Google has built 25 of its techno-koala self-driving prototypes and they’re set to run around the company’s hometown this summer. And after this week’s spate of overhyped news about autonomous car crashes, Google is launching a website to increase transparency on how the project is coming along. That’s good.
The fleet of 25 twee test cars use the same sensors as the 24 Lexus RX450h crossovers Google has been using for the past few years. But unlike the original prototype that was shown last year, they will have a steering wheel, accelerator and brake to adhere to California autonomous vehicle testing law. However, Google says they’re removable.
Google says it’ll be slowly deploying the vehicles in batches around Mountain View over the summer, but isn’t saying exactly where. Based on the warm and fuzzy video above, it appears that much of the testing will be done around the Ames Research Center near the company’s headquarters, where it’s out of the state’s jurisdiction and won’t have to adhere to the California’s requirement that a driver be present in the car at all times.

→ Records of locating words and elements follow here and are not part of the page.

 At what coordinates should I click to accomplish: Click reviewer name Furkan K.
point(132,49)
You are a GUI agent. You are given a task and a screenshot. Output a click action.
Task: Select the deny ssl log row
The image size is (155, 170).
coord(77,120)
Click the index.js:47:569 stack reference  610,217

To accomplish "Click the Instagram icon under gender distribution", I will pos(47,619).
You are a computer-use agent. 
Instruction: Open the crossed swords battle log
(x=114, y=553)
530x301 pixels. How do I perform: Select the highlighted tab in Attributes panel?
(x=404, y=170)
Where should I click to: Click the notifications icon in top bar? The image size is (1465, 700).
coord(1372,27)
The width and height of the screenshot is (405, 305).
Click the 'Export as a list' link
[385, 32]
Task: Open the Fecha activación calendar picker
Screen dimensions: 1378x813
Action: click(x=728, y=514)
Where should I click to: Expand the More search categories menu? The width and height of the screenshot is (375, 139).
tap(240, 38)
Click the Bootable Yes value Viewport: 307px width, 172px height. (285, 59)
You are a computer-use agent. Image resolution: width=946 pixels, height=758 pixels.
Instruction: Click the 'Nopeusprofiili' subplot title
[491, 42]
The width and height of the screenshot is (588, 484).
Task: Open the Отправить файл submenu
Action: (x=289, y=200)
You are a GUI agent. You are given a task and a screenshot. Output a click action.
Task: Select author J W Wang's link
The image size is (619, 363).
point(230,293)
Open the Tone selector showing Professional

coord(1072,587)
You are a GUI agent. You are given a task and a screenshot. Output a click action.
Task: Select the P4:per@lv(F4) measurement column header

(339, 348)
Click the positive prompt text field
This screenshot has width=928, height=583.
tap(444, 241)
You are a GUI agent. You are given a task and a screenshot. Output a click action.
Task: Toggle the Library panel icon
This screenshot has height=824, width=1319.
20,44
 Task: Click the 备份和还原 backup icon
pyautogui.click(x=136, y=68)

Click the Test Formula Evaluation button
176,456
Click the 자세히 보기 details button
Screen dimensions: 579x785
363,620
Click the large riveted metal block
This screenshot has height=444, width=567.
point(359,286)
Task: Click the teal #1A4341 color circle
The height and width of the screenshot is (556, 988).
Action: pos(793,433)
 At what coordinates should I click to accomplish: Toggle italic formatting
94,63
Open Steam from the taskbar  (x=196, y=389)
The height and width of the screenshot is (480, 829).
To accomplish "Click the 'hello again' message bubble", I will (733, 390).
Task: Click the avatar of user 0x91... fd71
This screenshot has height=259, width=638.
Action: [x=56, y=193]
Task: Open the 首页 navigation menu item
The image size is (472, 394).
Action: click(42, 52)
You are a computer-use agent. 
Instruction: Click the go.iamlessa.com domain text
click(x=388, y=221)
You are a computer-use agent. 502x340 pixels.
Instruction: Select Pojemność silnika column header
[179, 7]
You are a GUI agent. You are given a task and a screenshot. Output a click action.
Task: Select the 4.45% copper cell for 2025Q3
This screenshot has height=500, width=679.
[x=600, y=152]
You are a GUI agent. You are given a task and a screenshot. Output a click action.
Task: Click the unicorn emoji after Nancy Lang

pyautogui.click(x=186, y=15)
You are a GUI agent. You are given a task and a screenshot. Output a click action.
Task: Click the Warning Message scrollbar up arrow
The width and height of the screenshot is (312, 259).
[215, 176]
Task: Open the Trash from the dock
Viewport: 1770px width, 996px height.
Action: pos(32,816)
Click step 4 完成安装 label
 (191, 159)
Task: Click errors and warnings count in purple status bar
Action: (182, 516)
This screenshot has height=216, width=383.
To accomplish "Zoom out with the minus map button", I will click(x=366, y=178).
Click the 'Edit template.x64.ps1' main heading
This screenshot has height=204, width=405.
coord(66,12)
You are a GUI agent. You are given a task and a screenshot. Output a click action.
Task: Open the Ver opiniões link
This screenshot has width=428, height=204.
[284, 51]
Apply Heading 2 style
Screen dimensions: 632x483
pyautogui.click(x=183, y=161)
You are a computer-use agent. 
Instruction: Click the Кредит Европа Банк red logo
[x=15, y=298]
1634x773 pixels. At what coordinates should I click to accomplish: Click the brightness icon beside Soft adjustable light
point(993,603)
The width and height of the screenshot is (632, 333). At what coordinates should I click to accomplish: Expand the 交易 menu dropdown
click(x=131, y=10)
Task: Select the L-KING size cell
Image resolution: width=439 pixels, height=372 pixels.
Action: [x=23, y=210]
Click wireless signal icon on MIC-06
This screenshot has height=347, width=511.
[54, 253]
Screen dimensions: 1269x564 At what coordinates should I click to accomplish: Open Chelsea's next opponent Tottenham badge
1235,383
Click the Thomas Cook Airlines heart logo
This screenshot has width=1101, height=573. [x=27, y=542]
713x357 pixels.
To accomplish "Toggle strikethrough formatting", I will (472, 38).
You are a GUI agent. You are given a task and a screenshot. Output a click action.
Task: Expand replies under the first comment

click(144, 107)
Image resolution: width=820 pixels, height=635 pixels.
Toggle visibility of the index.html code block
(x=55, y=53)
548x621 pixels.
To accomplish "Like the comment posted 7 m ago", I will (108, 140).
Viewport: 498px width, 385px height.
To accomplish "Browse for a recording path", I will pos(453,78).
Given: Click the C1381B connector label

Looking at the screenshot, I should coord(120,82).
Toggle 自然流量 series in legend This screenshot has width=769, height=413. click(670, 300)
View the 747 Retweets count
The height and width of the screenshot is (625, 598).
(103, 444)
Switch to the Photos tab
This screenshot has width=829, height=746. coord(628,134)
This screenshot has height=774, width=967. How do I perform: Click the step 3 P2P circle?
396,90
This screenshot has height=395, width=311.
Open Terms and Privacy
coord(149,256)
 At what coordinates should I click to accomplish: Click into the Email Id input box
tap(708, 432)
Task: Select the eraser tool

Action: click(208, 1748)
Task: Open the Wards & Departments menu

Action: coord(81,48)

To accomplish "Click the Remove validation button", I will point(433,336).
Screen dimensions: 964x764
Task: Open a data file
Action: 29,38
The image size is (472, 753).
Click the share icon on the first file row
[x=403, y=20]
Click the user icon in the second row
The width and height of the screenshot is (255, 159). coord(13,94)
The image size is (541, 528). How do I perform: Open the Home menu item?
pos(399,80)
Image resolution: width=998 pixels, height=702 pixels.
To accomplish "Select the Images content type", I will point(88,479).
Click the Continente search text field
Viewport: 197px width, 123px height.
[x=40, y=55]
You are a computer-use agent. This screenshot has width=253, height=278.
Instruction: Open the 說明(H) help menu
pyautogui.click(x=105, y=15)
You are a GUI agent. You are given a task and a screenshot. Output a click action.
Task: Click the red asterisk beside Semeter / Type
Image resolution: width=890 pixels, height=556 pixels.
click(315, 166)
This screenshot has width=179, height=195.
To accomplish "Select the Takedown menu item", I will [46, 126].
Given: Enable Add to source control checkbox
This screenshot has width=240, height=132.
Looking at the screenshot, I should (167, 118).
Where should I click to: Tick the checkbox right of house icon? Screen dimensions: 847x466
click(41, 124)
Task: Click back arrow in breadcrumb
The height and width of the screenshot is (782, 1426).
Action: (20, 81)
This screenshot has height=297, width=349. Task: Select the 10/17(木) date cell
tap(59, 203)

The Roush-built electric cars will be limited to 25 MPH and obviously confined to city streets, helping to expand Google’s research on traffic, pedestrians, and what it deems the .001 percent edge-cases drivers encounter maybe once in 100,000 miles. Google says it’s currently logging 10,000 miles on city streets every week in its Lexus prototypes, and will be sending those cars into new environments for testing in bad weather, heavy traffic, and varied topography.
Just as importantly as the deployment of the new fleet of cars, Google says it will “also begin posting regular updates on how things are going (e.g. interesting trends and incidents we’ve experienced).”
That’s exactly what we asked for after it was divulged that Google’s prototypes had been involved in 11 accidents – none of which were the self-driving car’s fault – over the past six years of testing.
Google still hasn’t explained it’s business plan or when the cars will be available for public use, but Chris Urmson, the project’s lead, expects a larger rollout in around five years.